Nach 3:42 Stunden verwandelte der an Position 18 gesetzte Lette seinen ersten Matchball und steht wie 2008 im Viertelfinale von Paris. "Das war der größte Sieg meiner Karriere", sagte der 25-jährige Gulbis, der nun auf Tomas Berdych (Tschechien/Nr. 6) trifft.

Für Federer kam die Niederlage überraschend. "Ich war eigentlich in guter Form und mental bereit, aber ich konnte Gulbis heute von der Grundlinie nicht so unter Druck setzen, wie ich es wollte", sagte der 32-Jährige. der als nächstes bei den Gerry Weber Open in Halle/Westfalen (9. bis 15. Juni) an den Start gehen wird. Danach steht das Turnier in Wimbledon an (ab 23. Juni). (French Open: Alle Ergebnisse)

Es war die früheste Niederlage für Federer in Roland Garros seit 2004. Bei einem Grand-Slam-Turnier war der frischgebackene Vierfach-Vater zuletzt bei den US Open 2013 im Achtelfinale an Tommy Robredo (Spanien) gescheitert, gegen den er zuvor noch nie verloren hatte. Seinen letzten von bislang 17 Major-Titeln hatte Federer im Juli 2012 in Wimbledon geholt, wo er im vergangenen Jahr sensationell schon in der zweiten Runde gescheitert war.

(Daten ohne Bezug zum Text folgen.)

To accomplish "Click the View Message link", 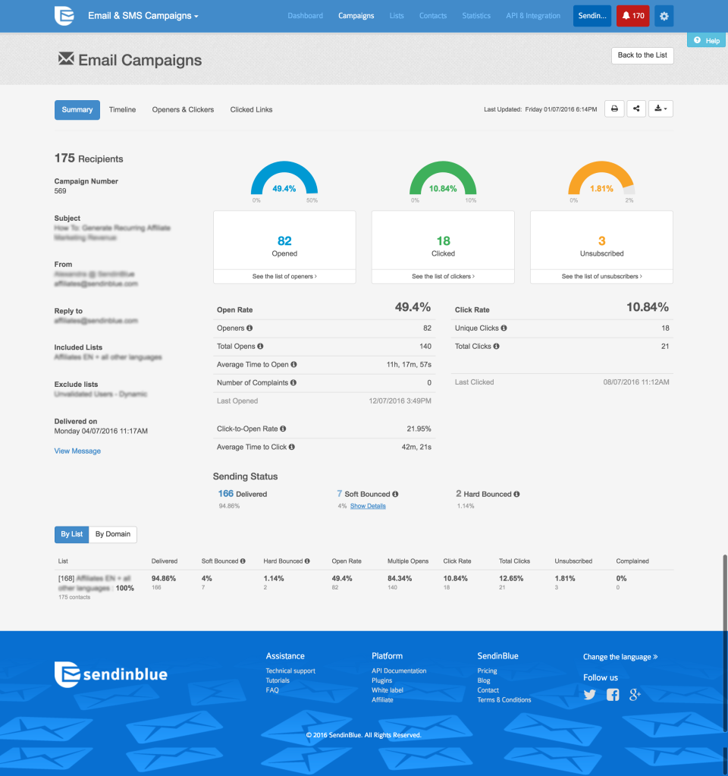I will pos(77,451).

Seinen einzigen Titel in Paris hatte die frühere Nummer eins 2009 gewonnen. Die French-Open-Trophäe hatte dem siebenmaligen Wimbledon-Champion Federer damals noch zur Komplettierung seines Grand-Slam-Portfolios gefehlt.

Nach dem gewonnenen ersten Durchgang gegen Gulbis vergab Federer im zweiten zwei Satzbälle. Die Vorentscheidung fiel, als dem Weltranglisten-17. Gulbis im letzten Satz gleich ein Break zum 2:0 gelang. Auch "Roger, Roger"-Sprechchöre auf dem Court Philippe Chatrier halfen Federer nichts mehr.

Damit war schon vor Beginn der zweiten Woche ein weiterer Favorit auf der Strecke geblieben. In der ersten Runde hatte sich bereits Australian-Open-Sieger Stanislas Wawrinka (Schweiz/Nr. 3) geschlagen geben müssen. Auch im Frauen-Feld gab es viele Ausrutscher. Titelverteidigerin Serena Williams (USA/Nr. 1) musste bereits nach Runde zwei die Koffer packen.